"""
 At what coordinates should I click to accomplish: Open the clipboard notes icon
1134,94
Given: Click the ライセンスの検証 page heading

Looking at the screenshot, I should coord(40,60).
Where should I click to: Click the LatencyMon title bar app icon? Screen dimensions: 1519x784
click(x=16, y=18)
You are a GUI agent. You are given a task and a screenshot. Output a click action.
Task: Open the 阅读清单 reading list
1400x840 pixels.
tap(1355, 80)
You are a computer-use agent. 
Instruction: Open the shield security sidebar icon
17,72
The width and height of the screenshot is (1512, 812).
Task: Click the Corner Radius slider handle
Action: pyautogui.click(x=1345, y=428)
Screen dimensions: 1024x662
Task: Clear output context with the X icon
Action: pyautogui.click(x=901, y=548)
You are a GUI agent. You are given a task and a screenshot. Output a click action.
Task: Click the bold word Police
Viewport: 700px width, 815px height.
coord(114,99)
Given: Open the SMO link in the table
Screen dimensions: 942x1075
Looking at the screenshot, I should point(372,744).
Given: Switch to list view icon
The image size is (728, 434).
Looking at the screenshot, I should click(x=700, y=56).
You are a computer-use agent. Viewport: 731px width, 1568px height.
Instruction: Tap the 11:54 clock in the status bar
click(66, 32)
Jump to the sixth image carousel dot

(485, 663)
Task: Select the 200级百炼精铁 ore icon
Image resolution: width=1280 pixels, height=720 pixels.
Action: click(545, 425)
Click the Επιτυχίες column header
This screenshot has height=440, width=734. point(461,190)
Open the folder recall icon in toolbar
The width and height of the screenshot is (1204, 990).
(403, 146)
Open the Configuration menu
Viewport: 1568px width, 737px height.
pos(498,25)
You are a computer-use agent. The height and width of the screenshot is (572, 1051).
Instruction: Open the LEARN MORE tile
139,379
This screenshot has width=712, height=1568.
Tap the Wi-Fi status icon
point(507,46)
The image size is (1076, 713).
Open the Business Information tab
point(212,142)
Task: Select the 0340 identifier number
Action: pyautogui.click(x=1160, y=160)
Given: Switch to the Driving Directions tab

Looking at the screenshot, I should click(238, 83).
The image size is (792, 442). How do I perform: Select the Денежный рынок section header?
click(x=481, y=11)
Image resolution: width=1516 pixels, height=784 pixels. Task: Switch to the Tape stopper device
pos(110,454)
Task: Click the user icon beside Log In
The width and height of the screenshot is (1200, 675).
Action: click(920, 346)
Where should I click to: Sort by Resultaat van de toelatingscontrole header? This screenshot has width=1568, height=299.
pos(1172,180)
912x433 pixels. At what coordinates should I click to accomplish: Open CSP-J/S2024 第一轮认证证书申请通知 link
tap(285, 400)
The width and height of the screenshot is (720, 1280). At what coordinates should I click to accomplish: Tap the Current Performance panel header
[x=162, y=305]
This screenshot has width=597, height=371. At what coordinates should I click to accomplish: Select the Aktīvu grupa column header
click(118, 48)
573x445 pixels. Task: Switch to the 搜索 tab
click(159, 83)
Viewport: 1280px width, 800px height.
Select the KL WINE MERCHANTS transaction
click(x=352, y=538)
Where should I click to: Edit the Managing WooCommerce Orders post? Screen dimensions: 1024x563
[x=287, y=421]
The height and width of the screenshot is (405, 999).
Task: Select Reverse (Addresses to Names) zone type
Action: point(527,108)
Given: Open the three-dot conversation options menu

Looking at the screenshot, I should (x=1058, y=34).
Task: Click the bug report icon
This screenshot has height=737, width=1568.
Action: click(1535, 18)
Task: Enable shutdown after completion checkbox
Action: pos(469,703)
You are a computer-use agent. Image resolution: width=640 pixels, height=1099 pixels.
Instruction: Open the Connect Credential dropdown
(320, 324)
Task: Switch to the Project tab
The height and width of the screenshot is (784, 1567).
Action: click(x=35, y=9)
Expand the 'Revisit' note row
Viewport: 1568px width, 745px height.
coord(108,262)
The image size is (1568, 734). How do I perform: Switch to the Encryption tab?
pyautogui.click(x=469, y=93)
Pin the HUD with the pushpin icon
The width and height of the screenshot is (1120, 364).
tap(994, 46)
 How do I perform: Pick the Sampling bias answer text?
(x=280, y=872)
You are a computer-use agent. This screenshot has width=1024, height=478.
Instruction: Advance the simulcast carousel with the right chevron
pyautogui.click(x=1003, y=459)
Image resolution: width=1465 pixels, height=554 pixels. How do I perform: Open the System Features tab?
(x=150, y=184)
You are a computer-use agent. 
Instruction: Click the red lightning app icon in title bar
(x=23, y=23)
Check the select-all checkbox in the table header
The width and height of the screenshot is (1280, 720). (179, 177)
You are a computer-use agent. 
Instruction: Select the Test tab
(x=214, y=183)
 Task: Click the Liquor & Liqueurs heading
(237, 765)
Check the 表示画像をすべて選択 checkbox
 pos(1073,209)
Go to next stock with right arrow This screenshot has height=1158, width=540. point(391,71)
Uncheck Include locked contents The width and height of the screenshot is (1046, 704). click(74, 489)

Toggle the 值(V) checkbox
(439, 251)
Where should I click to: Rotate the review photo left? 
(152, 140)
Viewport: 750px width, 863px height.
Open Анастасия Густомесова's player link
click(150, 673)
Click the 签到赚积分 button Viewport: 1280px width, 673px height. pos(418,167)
"""
What is needed:
Copy each line exactly, from the line containing "Open Анастасия Густомесова's player link" down to the last line of the material, and no other lines.

Task solution:
Open Анастасия Густомесова's player link
click(150, 673)
Click the 签到赚积分 button Viewport: 1280px width, 673px height. pos(418,167)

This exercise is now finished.